I hope that you have enjoyed the article, “7 RFP Planning Tips.”
This was based on a podcast that I did with Bill Dorn, Vice President of Operations for Source One Management Services and the co-author of Managing Indirect Spend: Enhancing Profitability Through Strategic Sourcing. One of my goals for these podcasts is to get one article’s worth of great material. However, when I have guest experts as insightful as Bill, I get much more! Not only did I get two articles worth of great material, but I also got one additional RFP tip that I’ll share with you on this blog.
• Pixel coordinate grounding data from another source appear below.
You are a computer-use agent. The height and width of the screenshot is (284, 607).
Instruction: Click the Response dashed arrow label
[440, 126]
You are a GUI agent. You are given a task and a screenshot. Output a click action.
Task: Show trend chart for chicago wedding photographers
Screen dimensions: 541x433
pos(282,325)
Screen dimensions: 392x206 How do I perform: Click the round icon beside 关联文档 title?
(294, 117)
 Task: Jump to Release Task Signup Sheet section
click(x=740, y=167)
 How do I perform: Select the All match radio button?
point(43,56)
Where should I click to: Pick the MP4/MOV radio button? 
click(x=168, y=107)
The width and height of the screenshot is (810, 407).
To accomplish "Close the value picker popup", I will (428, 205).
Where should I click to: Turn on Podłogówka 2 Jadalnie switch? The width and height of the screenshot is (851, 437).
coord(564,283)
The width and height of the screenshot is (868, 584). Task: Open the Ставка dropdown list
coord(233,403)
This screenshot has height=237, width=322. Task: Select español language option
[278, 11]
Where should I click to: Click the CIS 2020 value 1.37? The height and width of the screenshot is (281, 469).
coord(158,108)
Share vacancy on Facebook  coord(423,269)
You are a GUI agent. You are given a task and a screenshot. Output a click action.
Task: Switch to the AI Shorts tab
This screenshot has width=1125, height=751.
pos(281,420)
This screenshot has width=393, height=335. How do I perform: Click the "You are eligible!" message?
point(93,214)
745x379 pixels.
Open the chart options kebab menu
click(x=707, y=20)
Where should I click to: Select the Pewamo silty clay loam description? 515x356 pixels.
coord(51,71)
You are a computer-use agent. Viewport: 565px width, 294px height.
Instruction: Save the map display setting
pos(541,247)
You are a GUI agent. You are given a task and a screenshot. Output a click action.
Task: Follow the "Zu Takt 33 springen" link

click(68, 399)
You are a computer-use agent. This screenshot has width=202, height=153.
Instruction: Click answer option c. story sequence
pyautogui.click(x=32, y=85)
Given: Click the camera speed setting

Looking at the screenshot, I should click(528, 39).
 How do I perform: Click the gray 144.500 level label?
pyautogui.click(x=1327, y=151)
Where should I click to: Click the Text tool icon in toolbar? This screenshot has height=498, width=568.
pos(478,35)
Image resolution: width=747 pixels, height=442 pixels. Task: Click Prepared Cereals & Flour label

So, without further ado, here is the 7th and final RFP tip that came out of the podcast:
RFP Tip #7: Don’t ask suppliers to pay to participate in your RFP process. In a disturbing observation, some organizations have been involved in different situations where they have asked suppliers to pay to participate in the organizations’ RFP processes. “In the most common scenario, a company puts together some RFP package, they notify the potential suppliers, and then they tell them they have to go to a particular website or eSourcing platform to retrieve the RFP,” explains Dorn. “Once there, the supplier is asked to pay a…subscription fee, or a network fee, or a registration fee, and that’s anywhere from $50 to $500 just to retrieve the RFP.” This emerging and the disturbing practice violates one of the important principles of good procurement: the more competition you have, the lower your prices will be. So, if you’re reducing your competition because either a supplier may not have the exorbitant amount of money you’re asking for or it’s against their principles to pay it, you’re reducing your competition, and as a result, you’re not going to be getting the better prices that you would be getting. If a comparison were made, I would bet that the revenue that the procurement department brings in with this pay-to-play process is probably dwarfed many times over by the aggregate amount of the higher prices they pay.